Supplied records:
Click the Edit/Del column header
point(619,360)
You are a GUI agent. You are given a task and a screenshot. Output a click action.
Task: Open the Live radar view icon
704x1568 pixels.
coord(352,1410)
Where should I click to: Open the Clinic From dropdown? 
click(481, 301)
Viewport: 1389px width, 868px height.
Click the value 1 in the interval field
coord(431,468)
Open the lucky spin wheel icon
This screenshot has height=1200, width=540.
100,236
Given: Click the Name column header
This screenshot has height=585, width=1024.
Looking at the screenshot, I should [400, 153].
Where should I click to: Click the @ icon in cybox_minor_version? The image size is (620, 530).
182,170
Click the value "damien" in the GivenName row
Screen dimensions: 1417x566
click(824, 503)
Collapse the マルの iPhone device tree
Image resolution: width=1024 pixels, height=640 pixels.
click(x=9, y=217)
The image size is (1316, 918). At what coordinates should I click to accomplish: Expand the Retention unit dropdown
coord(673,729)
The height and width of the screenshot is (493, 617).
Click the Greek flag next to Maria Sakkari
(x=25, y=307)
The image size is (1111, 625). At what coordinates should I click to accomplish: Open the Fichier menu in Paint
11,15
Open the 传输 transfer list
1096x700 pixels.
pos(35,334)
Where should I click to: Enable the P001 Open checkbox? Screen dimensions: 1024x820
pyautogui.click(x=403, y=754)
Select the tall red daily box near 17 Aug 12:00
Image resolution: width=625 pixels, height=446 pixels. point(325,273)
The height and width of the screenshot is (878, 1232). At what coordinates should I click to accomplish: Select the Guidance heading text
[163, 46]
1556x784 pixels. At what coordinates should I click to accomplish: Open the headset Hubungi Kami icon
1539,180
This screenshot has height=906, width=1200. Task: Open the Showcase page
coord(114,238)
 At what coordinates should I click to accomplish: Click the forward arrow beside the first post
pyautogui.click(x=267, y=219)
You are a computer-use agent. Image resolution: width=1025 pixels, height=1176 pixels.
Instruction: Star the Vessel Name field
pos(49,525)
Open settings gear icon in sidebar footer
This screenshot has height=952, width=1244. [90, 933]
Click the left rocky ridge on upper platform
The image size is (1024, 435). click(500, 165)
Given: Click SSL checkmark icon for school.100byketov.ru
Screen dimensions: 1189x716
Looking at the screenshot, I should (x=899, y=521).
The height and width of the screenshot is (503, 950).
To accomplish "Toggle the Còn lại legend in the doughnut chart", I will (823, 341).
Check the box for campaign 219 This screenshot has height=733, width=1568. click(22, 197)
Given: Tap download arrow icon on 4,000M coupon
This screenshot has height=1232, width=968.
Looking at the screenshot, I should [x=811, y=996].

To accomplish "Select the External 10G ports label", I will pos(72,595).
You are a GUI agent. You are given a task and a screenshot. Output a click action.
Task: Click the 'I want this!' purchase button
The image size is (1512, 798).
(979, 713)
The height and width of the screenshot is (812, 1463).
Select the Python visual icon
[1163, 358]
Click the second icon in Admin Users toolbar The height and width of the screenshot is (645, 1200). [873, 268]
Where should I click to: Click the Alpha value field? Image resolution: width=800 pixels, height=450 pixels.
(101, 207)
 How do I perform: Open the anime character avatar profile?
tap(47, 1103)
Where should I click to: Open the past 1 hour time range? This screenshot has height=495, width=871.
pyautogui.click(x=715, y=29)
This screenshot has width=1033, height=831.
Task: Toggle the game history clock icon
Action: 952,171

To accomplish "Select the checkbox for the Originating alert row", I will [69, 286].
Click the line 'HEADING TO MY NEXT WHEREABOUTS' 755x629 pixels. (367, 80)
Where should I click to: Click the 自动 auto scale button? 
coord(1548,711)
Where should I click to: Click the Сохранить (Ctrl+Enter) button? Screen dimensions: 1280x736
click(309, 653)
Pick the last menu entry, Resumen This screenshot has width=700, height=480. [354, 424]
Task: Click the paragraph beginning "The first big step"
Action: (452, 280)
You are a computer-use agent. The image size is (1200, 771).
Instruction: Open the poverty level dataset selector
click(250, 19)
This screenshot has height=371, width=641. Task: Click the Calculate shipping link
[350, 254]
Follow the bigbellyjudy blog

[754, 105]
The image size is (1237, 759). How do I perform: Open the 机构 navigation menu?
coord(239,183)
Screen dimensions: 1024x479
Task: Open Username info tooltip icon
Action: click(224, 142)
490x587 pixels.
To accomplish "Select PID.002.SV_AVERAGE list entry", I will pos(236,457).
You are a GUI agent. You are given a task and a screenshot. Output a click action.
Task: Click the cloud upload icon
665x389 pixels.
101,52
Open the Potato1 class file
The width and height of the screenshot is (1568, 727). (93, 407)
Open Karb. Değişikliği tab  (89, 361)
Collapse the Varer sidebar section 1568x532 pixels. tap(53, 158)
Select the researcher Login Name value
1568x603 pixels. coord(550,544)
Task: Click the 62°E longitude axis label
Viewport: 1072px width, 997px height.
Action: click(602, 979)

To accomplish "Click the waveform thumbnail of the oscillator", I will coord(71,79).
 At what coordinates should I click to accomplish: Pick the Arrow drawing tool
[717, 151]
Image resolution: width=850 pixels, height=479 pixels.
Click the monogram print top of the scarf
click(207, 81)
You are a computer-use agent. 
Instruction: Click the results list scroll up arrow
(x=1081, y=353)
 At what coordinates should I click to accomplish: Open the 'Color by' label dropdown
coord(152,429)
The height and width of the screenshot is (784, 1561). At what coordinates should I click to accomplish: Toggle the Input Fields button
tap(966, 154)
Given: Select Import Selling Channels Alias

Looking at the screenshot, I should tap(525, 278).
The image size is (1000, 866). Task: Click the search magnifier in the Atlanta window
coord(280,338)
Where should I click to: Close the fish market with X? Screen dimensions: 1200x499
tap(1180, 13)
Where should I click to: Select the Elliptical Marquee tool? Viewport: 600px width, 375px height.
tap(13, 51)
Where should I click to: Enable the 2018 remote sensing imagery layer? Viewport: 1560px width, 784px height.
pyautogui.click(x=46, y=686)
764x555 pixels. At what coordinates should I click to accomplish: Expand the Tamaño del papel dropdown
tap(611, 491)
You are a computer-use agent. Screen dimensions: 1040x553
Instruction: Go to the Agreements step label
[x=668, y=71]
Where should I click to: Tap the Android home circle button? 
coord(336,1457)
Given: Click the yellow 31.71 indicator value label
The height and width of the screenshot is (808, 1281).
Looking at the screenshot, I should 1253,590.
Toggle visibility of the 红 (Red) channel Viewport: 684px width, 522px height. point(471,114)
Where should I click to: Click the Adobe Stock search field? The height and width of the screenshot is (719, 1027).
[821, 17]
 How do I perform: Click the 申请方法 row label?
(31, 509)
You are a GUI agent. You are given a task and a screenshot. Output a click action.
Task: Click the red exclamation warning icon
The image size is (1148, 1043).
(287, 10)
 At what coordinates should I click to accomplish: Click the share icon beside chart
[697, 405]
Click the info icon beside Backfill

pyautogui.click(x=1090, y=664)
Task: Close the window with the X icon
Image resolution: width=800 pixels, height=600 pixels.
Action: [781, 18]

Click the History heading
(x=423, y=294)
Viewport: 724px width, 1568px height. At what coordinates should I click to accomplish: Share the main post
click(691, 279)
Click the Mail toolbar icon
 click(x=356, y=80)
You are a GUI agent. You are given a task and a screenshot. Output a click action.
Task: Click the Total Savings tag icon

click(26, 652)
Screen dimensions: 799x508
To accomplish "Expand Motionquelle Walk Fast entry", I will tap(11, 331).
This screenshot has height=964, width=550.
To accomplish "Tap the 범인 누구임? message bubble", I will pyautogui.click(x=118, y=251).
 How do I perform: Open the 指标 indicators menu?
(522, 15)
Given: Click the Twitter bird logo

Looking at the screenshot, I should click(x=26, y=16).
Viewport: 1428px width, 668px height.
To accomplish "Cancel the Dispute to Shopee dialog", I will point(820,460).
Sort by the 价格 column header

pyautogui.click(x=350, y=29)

What you have to do: Copy all lines from the entries that contain the word "Collapse".

Result for this task:
Collapse the マルの iPhone device tree
Collapse the Varer sidebar section 1568x532 pixels. tap(53, 158)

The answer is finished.